Stored data entries
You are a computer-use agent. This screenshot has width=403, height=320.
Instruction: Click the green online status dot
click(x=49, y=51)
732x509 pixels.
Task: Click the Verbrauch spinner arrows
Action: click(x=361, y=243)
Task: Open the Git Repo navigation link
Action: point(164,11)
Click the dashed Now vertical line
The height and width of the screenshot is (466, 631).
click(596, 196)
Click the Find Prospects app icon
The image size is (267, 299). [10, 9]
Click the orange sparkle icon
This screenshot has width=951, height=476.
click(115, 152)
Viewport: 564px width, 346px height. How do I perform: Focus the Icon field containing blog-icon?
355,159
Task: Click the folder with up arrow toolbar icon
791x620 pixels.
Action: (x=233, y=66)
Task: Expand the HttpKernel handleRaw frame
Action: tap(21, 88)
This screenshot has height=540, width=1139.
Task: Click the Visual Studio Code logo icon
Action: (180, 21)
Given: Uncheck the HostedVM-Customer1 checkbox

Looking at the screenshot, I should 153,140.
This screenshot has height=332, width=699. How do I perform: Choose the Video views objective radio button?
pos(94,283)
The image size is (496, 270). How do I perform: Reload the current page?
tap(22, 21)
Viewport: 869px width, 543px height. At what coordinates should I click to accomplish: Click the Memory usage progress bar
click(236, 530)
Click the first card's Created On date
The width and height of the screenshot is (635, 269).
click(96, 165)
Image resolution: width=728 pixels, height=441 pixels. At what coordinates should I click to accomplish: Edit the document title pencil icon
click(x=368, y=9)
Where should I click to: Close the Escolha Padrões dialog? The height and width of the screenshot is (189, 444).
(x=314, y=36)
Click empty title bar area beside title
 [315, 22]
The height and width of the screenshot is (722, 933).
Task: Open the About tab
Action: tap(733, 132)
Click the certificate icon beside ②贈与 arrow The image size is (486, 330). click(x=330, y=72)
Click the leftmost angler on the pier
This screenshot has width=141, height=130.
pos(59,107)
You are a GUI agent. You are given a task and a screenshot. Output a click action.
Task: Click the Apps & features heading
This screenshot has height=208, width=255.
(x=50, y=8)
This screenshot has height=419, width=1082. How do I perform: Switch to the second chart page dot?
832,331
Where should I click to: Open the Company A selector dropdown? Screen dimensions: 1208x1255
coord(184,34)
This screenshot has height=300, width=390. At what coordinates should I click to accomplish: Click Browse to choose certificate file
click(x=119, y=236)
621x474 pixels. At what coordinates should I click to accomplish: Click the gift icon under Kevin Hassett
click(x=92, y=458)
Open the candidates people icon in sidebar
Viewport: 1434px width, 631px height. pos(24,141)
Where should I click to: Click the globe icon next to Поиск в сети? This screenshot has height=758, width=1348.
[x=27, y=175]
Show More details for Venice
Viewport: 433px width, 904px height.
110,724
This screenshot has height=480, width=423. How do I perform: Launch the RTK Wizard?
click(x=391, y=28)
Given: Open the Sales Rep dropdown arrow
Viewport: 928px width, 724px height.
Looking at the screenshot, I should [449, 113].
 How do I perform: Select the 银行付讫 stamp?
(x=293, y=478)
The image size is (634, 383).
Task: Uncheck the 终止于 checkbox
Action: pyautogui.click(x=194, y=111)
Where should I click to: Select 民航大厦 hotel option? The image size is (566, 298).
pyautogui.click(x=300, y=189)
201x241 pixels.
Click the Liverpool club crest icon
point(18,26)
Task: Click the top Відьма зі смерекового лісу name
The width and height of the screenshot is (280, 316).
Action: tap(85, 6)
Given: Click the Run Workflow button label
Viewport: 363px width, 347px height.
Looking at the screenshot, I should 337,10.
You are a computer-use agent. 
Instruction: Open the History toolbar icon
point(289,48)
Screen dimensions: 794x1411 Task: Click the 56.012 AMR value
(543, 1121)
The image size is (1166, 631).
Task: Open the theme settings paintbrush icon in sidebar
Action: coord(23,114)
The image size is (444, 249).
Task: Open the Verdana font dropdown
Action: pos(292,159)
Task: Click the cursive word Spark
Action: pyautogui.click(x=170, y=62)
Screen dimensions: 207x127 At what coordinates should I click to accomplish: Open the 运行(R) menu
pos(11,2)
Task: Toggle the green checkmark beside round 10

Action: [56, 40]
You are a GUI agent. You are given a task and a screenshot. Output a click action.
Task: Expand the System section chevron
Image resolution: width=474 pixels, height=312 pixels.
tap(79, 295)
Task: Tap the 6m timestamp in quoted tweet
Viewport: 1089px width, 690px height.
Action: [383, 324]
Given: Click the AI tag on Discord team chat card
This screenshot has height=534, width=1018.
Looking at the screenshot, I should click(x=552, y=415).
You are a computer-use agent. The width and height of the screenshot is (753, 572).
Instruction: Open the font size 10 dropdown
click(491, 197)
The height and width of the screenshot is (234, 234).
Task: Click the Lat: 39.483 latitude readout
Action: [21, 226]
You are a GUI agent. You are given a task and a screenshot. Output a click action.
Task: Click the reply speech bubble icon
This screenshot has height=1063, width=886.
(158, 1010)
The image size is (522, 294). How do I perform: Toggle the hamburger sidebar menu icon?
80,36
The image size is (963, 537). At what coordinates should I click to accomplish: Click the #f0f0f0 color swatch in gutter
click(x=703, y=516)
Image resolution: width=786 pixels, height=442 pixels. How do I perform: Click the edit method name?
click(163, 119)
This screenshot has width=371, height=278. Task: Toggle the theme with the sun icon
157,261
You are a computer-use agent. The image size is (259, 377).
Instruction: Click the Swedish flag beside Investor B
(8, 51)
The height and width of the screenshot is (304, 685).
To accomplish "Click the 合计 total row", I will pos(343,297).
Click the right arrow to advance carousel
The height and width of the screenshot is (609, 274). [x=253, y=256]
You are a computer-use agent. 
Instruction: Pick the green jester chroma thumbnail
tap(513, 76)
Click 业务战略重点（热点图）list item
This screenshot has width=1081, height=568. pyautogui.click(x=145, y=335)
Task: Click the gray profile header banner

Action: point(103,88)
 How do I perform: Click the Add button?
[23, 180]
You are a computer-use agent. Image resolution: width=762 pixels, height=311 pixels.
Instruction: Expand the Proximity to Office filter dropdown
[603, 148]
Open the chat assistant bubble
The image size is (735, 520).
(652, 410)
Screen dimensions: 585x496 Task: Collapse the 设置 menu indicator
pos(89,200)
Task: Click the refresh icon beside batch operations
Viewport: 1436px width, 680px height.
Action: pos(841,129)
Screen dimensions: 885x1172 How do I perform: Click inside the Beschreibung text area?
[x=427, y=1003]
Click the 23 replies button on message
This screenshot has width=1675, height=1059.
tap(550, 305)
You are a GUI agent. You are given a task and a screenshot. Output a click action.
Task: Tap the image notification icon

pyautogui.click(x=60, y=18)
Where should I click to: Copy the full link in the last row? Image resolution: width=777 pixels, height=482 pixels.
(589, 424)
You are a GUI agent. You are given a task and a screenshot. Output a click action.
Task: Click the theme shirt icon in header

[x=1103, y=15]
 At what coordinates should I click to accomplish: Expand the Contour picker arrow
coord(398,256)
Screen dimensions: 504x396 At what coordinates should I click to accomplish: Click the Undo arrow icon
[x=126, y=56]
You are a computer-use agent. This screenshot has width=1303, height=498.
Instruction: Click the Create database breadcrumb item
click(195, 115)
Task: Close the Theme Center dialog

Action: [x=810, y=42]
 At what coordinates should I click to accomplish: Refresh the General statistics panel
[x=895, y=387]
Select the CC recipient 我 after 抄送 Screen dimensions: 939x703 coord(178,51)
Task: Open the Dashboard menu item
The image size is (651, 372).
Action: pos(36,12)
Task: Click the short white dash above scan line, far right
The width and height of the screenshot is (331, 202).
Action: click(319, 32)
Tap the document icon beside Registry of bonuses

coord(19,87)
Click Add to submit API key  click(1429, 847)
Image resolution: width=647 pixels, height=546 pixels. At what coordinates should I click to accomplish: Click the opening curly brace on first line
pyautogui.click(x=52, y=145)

• _Work instructions_
Report the lines above that contain "bubble".

• _Reply_
Task: Click the reply speech bubble icon
Open the chat assistant bubble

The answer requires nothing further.